After a moment’s confusion and a shouted argument in French that Anna couldn’t decipher, the noise of battle ceased. The riflemen waited. The two sergeants stood in front, and Anna stood at Sergeant Atkins’s shoulder because she felt safer there.

A few ladies of her acquaintance had been briefly held prisoner by the French last year, and they had told her the tale as ballroom gossip in winter quarters. They had talked of it as a lark—the French officers had treated them with courtly gallantry and sent them back to their own people as soon as it could be arranged. If only Anna could feel certain she would meet with the same treatment. But these particular Frenchmen had broken protocol by firing upon them in the first place. Could she trust them to behave honorably?

Her knees trembled, and Sergeant Atkins offered her a steadying arm. “You’re very brave, Mrs. Arrington.”

She stared at him in disbelief. “But I’ve never been more terrified in my life.”

He shook his head, and one corner of his mouth turned up in a tender half smile. He drew her hand more securely into the crook of his elbow. “Brave,” he said firmly.

Their eyes locked, and Anna wished she could melt against his side for shelter from the clamoring fears that beset her.

Sergeant Reynolds cleared his throat, and they jumped guiltily apart.

The two mounted French officers appeared again, flanked by about a dozen of their infantry. When the riflemen saw them, they stood straighter. Anna recognized their angry, affronted pride at being forced into this surrender and determined to emulate it. She didn’t want their captors to see her trembling and fearful. She had her own pride. She was a Gordon, from a long line of Highland warriors. She wouldn’t dishonor her heritage.

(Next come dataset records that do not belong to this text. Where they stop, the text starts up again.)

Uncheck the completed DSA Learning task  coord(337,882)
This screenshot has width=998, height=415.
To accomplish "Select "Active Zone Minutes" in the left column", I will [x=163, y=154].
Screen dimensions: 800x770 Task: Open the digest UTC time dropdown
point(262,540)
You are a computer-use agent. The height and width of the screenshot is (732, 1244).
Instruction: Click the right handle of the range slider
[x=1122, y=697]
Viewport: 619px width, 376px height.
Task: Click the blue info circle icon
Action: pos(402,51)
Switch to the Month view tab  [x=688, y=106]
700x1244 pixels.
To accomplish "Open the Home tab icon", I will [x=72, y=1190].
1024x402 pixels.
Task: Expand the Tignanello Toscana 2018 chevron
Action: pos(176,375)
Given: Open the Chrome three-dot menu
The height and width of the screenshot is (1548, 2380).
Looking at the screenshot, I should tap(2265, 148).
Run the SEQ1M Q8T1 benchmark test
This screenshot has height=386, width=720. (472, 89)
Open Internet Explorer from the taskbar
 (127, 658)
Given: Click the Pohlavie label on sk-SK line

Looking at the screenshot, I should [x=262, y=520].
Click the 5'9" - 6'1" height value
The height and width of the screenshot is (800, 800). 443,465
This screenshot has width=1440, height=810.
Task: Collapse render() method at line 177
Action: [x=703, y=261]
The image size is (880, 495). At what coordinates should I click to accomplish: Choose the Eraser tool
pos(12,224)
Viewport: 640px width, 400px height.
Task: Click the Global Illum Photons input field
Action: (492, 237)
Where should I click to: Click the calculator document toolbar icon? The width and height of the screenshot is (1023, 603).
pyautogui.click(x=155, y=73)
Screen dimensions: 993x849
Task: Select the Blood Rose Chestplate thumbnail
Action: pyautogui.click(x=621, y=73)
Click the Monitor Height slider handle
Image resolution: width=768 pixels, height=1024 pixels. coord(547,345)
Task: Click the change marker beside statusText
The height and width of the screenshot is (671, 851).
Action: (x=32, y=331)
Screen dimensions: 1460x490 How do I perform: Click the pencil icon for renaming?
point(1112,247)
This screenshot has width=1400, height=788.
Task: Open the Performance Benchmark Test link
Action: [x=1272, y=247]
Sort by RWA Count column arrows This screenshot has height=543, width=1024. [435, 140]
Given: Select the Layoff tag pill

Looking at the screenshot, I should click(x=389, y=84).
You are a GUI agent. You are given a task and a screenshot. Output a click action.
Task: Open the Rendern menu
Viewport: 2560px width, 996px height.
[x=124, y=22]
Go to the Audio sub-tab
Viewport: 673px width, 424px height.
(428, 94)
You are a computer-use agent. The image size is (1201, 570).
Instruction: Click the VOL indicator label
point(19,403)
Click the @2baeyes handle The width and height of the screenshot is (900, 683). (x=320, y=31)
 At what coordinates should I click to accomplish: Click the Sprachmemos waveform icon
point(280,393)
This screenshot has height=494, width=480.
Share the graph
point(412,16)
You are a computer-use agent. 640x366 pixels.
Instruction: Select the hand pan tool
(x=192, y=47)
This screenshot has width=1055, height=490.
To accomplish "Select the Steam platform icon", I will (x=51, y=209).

So she held her head high as the officers rode up to them and dismounted. At a word from the younger officer, the infantrymen stepped forward and divested the riflemen of their weapons. Glancing down the line of wagons, Anna saw similar scenes playing out. Here and there bodies, British and French alike, lined the road, and wounded groaned and called for help in two languages. Already Mr. Timperley and his colleagues worked among them.

The older officer, the smug, triumphant one, spoke first. “I see no officers on their feet,” he said in French, “so I must treat with you.”

His arrogance pushed Anna past her breaking point. Rather than murmuring a translation to Sergeant Atkins, she lashed out in her careful schoolroom French. “Why did you fire upon us? Could you not see we only carry wounded?”

The officer blinked at her, then examined her from head to toe. Anna flushed, conscious of her mud-coated dress, her disheveled hair, and the fact that her bonnet had tumbled off and been abandoned when Sergeant Atkins first threw her to the road.

“I see that we shall be honored with an English lady guest,” he said at last.

“Guest? That is a strange word for prisoner.”

“Ah, but madame, these grasshoppers will be our prisoners. You will be our honored guest.”

His words should have reassured her, but they had the opposite effect. “The only honor I wish for is to continue my journey home unimpeded.”

“Home, you say? I thought, perhaps, you were the wife of the officer we shot at the first, but already you are in black…you are a widow, on your way back to England, yes?”